(Try it): Copy out each line of the listing below in which the string "computer" occurs.

(Excerpted data):
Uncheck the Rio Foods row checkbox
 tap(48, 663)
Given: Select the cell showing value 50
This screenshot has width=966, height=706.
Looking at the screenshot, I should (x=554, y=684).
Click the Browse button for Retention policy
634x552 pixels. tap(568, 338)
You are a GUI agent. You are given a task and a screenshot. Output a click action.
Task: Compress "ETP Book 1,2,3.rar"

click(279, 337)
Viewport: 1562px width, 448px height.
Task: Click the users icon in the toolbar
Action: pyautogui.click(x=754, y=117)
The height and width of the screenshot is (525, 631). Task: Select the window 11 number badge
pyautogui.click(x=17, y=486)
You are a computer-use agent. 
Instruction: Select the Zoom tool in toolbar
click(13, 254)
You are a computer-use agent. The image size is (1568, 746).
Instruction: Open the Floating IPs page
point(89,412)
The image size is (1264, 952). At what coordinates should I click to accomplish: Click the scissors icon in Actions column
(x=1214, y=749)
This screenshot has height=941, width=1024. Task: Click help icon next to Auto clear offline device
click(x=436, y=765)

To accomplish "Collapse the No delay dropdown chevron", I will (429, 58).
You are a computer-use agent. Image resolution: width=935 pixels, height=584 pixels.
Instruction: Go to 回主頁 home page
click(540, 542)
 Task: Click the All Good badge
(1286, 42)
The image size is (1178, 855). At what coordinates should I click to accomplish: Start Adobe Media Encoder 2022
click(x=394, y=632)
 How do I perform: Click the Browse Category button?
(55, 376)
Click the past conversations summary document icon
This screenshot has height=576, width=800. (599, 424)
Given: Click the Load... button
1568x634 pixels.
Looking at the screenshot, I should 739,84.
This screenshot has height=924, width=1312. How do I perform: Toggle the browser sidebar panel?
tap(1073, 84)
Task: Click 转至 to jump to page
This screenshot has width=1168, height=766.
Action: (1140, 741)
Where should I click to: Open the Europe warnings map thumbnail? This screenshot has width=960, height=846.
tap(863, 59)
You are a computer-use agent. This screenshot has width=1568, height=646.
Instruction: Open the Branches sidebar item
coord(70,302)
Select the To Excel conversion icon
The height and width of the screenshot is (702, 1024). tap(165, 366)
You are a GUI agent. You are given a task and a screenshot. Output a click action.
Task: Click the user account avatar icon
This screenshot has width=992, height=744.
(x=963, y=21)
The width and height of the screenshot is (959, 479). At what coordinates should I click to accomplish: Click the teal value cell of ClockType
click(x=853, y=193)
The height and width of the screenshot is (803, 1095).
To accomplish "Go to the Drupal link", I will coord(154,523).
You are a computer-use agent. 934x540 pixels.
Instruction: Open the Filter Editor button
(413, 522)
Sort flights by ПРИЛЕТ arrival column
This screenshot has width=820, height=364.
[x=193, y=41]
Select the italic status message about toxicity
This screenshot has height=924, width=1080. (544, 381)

(Answer to the exercise):
You are a computer-use agent. 
You are a computer-use agent. The image size is (1568, 746).
You are a computer-use agent. Image resolution: width=935 pixels, height=584 pixels.
You are a computer-use agent. This screenshot has width=1568, height=646.
You are a computer-use agent. 934x540 pixels.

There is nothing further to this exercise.